> Extrait fourni:
-*-

Introduction (1/4) – Politique industrielle de défense et technologies émergentes

(Cette série d’articles est reprise de mon mémoire de fin d’études intitulé La politique industrielle de défense face aux technologies émergentes, et soutenu en 2021 à Panthéon-Assas, sous la direction de M. Renaud Bellais.)

 

Pilote professionnel, Franky Zapata invente le flyboard en 2011, destiné à être utilisé couplé avec une motomarine. En 2016, il commence le développement d’une version autonome, qui réalise deux essais remarqués en participant au 14 juillet 2019 pour témoigner de l’esprit créatif français et en traversant la Manche. Déjà mis sur le marché, le flyboard intéresse également des clients étatiques, parmi lesquels les Américains. Franky Zapata et sa société sont alors subventionnés par la France pour améliorer ce produit, pendant que la Direction générale de l’armement (DGA) étudie son usage parmi les forces militaires. Ce processus d’acquisition de l’innovation par l’Etat français témoigne de la transformation du paysage technologique : au départ domaine réservé des armées, l’innovation s’est déplacée à l’extérieur de la R&D militaire, poussant l’Etat à devoir développer une nouvelle stratégie d’acquisition pour attirer et employer l’innovation au service des armées et de leur supériorité opérationnelle, et maitriser de nouvelles technologies : la création de l’Agence pour l’innovation de défense en 2018 y participe pleinement. Mais suffit-elle, avec les autres dispositifs étatiques, à couvrir l’ensemble des besoins dans un espace technologique en mutation permanente ?

-*-

Lignes issues d'un jeu de données de pointage:
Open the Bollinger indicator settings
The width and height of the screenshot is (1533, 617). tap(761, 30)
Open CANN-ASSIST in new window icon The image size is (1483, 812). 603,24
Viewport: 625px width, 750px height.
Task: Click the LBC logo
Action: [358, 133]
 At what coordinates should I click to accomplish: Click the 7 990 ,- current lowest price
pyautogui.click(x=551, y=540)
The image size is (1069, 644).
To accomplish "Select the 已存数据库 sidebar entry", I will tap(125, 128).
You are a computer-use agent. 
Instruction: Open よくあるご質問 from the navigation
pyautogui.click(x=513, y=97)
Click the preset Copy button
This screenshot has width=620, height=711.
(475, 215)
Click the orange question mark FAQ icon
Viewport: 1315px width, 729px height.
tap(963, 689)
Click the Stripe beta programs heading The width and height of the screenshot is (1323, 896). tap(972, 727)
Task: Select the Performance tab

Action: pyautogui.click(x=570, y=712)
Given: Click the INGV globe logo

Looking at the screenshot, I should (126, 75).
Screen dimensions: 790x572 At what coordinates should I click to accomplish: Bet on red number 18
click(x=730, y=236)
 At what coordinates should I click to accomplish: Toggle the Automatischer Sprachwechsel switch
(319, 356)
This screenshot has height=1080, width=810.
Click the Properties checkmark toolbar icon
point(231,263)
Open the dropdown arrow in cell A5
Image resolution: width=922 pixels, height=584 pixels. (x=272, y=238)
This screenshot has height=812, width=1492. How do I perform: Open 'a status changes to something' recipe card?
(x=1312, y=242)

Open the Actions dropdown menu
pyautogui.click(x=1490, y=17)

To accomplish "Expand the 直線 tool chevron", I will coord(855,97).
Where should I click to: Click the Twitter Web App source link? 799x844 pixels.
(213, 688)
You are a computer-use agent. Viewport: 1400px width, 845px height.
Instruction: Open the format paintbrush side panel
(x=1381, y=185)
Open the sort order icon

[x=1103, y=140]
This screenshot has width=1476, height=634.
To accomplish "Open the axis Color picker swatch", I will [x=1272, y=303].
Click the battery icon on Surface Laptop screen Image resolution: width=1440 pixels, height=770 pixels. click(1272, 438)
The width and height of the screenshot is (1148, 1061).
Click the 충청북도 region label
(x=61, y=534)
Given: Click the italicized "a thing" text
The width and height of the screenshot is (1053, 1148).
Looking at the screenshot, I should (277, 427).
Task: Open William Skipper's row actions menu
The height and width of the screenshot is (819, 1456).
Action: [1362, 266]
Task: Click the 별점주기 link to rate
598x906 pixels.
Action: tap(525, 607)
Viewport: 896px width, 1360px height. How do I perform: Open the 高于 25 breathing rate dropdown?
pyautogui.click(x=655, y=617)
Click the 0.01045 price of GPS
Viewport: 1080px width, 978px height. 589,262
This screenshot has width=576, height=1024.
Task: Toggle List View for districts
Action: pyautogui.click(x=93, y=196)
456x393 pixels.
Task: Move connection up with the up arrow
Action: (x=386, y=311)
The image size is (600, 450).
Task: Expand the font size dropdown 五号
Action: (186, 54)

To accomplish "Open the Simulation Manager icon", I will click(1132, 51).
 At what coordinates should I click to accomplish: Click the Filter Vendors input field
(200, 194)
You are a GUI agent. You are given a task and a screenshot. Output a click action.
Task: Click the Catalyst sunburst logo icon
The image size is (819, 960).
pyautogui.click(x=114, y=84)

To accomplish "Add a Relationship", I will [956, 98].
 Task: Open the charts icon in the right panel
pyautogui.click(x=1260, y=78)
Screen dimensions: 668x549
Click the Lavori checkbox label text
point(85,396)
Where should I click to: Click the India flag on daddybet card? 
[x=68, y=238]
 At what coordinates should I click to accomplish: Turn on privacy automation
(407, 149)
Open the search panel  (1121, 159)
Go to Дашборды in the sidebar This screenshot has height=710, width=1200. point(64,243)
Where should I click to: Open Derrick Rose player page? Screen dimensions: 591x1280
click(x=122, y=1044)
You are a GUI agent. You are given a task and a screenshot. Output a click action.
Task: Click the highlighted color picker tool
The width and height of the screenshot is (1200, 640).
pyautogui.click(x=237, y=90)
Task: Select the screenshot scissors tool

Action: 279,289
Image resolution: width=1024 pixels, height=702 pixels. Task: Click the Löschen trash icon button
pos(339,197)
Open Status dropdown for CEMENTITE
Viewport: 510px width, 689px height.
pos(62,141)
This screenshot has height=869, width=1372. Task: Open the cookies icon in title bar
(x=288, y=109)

-*-

> Travail demandé:
A – Citez l'extrait sur la politique industrielle de défense, depuis « Introduction (1/4) – » jusqu'à « M. Renaud Bellais.) ».
B – D'après l'extrait sur la politique industrielle de défense, en quelle année l'Agence pour l'innovation de défense a-t-elle été créée ?
Ces lignes constituent un matériau distinct de l'extrait.

> Résultats par tâche:
A –
Introduction (1/4) – Politique industrielle de défense et technologies émergentes

(Cette série d’articles est reprise de mon mémoire de fin d’études intitulé La politique industrielle de défense face aux technologies émergentes, et soutenu en 2021 à Panthéon-Assas, sous la direction de M. Renaud Bellais.)

B – En 2018.